Up to and including the line with "Image resolution: width=1345", please set down the entries below exactly, starting from the first line.

Source data
________________________

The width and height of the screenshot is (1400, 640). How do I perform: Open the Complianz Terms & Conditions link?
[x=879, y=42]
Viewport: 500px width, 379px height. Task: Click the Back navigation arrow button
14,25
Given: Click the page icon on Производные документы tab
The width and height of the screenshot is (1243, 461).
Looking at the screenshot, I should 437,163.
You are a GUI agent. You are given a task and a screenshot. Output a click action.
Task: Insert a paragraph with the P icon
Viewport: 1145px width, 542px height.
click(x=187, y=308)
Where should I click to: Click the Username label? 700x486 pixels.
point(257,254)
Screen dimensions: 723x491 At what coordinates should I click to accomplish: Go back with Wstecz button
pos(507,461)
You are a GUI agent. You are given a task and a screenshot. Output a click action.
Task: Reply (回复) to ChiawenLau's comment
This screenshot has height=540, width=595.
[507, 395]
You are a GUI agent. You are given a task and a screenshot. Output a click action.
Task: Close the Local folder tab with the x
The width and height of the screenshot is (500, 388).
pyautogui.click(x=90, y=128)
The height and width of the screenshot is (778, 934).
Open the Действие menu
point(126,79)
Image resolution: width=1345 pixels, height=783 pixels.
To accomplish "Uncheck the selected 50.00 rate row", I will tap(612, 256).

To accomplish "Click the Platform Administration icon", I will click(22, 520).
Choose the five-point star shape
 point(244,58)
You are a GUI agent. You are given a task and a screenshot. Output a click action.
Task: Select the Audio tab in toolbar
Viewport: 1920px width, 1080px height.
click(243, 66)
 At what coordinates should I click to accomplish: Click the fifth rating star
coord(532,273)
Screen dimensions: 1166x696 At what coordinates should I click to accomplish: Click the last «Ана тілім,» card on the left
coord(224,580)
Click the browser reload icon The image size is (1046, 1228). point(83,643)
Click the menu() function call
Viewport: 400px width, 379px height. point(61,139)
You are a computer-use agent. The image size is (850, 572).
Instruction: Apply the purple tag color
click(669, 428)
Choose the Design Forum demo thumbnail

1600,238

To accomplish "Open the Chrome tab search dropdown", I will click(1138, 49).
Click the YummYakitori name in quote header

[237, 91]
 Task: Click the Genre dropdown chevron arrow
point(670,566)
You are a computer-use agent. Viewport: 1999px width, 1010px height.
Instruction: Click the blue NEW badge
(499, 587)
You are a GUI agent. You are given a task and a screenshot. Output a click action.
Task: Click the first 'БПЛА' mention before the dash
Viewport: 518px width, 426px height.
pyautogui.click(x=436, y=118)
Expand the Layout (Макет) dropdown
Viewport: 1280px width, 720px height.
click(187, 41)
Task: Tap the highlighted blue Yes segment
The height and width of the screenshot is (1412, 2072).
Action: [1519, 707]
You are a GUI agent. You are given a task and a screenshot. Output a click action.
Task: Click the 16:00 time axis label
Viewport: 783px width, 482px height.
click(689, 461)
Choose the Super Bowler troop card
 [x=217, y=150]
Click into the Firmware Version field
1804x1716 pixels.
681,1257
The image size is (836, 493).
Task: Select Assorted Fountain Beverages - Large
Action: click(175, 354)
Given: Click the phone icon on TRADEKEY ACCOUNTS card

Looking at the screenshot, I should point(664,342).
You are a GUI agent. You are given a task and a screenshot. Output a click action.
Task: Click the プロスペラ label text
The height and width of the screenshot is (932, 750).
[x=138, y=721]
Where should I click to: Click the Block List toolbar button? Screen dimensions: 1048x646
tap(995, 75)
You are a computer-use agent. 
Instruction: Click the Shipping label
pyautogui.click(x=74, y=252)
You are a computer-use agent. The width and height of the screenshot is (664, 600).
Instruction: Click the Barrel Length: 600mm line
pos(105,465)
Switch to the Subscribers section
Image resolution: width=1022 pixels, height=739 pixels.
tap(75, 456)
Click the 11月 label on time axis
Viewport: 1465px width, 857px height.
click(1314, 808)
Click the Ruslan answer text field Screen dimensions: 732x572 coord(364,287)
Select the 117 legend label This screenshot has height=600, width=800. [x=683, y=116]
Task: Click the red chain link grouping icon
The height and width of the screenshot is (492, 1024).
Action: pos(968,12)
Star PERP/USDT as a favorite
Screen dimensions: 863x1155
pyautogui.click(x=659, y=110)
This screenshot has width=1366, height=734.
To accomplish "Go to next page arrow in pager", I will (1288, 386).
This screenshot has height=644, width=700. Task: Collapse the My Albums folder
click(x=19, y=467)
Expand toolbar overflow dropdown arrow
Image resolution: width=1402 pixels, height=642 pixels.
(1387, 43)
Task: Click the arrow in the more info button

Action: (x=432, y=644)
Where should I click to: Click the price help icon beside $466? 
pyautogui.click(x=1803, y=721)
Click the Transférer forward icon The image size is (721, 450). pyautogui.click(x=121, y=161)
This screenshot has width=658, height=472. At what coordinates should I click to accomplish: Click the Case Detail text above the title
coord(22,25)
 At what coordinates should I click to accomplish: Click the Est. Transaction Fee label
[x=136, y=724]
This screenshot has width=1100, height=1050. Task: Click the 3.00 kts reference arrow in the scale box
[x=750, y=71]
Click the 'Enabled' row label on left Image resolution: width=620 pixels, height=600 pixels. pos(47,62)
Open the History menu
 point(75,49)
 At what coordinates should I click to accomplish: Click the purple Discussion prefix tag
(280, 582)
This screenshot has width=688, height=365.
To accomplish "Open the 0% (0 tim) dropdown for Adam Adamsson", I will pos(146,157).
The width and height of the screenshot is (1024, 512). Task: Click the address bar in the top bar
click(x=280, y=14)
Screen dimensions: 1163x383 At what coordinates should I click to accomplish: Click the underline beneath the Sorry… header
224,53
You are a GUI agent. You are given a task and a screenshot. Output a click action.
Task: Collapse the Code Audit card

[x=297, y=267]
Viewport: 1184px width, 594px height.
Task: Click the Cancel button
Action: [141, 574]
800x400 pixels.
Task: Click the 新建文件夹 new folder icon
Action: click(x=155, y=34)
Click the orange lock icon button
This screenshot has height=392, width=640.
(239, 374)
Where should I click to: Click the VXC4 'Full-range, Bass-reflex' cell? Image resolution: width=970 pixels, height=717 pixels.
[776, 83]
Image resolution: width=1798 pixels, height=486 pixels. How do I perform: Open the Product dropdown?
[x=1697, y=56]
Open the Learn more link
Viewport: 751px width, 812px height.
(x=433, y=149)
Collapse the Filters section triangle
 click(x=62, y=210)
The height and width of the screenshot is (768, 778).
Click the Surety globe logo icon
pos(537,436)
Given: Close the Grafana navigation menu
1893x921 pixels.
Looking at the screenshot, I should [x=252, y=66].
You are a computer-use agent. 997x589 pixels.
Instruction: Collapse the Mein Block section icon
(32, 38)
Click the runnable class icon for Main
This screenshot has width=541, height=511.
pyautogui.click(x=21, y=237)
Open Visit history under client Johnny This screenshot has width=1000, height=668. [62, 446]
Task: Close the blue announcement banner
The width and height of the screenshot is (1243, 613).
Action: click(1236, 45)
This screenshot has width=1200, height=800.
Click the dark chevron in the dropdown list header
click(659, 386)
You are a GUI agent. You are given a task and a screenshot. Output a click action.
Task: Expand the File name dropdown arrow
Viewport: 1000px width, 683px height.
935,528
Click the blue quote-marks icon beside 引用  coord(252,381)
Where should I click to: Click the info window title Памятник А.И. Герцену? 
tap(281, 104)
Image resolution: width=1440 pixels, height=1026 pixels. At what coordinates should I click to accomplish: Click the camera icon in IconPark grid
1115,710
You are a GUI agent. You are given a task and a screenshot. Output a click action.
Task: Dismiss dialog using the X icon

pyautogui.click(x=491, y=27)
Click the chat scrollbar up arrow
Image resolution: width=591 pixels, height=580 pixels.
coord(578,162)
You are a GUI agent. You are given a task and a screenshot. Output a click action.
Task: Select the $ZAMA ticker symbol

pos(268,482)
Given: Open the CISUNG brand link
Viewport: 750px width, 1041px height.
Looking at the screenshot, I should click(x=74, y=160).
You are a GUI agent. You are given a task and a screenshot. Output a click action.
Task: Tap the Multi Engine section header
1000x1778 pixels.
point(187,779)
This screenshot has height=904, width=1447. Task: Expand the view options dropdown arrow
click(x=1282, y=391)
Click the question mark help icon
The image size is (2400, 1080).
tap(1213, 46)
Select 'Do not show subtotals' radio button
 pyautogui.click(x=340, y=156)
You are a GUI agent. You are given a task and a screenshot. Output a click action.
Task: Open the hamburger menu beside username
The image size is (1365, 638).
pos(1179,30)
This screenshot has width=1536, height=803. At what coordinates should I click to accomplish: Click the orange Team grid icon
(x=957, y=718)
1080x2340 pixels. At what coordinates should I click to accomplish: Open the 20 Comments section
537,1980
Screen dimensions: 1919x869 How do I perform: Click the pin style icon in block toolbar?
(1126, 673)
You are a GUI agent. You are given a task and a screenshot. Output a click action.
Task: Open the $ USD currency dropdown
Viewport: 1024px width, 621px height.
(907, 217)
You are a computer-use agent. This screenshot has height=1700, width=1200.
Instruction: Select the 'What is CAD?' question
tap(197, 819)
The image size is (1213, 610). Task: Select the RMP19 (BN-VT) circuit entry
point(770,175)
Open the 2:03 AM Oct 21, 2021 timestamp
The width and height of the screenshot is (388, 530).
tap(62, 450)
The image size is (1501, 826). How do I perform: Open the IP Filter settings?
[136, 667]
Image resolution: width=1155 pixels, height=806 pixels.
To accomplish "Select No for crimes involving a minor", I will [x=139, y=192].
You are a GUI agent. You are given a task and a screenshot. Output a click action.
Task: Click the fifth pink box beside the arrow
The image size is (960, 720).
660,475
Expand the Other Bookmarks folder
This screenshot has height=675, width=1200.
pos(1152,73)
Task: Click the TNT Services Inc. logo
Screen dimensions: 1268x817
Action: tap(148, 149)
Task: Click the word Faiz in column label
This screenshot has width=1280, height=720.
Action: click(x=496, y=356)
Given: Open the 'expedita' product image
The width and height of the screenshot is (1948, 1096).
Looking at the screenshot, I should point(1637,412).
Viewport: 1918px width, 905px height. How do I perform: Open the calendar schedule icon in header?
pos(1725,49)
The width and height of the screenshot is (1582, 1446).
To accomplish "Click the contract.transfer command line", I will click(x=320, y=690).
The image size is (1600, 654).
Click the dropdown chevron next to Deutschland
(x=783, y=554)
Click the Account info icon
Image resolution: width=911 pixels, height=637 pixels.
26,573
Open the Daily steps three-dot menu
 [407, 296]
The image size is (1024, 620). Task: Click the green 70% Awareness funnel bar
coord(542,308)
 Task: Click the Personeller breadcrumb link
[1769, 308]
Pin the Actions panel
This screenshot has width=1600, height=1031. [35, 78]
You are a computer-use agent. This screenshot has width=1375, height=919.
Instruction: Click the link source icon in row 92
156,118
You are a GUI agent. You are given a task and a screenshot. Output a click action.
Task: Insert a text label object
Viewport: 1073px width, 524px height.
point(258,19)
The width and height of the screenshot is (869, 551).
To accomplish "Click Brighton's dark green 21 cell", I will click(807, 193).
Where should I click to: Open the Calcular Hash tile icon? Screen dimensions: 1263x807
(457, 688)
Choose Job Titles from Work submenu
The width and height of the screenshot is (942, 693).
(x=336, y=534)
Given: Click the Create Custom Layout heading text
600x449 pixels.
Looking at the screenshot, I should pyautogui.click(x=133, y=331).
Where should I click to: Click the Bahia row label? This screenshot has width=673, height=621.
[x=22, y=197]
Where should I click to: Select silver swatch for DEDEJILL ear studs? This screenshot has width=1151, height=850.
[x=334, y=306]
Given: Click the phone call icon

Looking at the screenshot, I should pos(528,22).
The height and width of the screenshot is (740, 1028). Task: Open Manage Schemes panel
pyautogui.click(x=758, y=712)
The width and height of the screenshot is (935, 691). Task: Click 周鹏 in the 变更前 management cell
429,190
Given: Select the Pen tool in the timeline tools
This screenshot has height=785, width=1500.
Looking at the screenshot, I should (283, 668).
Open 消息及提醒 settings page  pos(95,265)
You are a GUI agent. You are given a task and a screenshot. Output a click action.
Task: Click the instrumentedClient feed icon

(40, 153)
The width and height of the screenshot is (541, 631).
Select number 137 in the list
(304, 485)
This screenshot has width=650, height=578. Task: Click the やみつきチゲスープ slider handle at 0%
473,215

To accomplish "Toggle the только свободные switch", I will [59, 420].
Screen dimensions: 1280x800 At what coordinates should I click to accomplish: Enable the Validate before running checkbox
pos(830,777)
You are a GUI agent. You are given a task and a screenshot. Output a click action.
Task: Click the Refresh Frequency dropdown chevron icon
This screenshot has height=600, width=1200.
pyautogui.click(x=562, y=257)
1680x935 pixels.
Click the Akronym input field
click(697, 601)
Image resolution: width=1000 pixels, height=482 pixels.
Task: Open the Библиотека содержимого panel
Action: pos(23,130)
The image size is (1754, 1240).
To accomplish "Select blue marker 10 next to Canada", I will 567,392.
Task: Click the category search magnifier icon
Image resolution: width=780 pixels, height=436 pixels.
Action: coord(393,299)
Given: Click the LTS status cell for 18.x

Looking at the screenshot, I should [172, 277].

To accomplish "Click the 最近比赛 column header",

________________________

→ YOUR SOLUTION:
The width and height of the screenshot is (1400, 640). How do I perform: Open the Complianz Terms & Conditions link?
[x=879, y=42]
Viewport: 500px width, 379px height. Task: Click the Back navigation arrow button
14,25
Given: Click the page icon on Производные документы tab
The width and height of the screenshot is (1243, 461).
Looking at the screenshot, I should 437,163.
You are a GUI agent. You are given a task and a screenshot. Output a click action.
Task: Insert a paragraph with the P icon
Viewport: 1145px width, 542px height.
click(x=187, y=308)
Where should I click to: Click the Username label? 700x486 pixels.
point(257,254)
Screen dimensions: 723x491 At what coordinates should I click to accomplish: Go back with Wstecz button
pos(507,461)
You are a GUI agent. You are given a task and a screenshot. Output a click action.
Task: Reply (回复) to ChiawenLau's comment
This screenshot has height=540, width=595.
[507, 395]
You are a GUI agent. You are given a task and a screenshot. Output a click action.
Task: Close the Local folder tab with the x
The width and height of the screenshot is (500, 388).
pyautogui.click(x=90, y=128)
The height and width of the screenshot is (778, 934).
Open the Действие menu
point(126,79)
Image resolution: width=1345 pixels, height=783 pixels.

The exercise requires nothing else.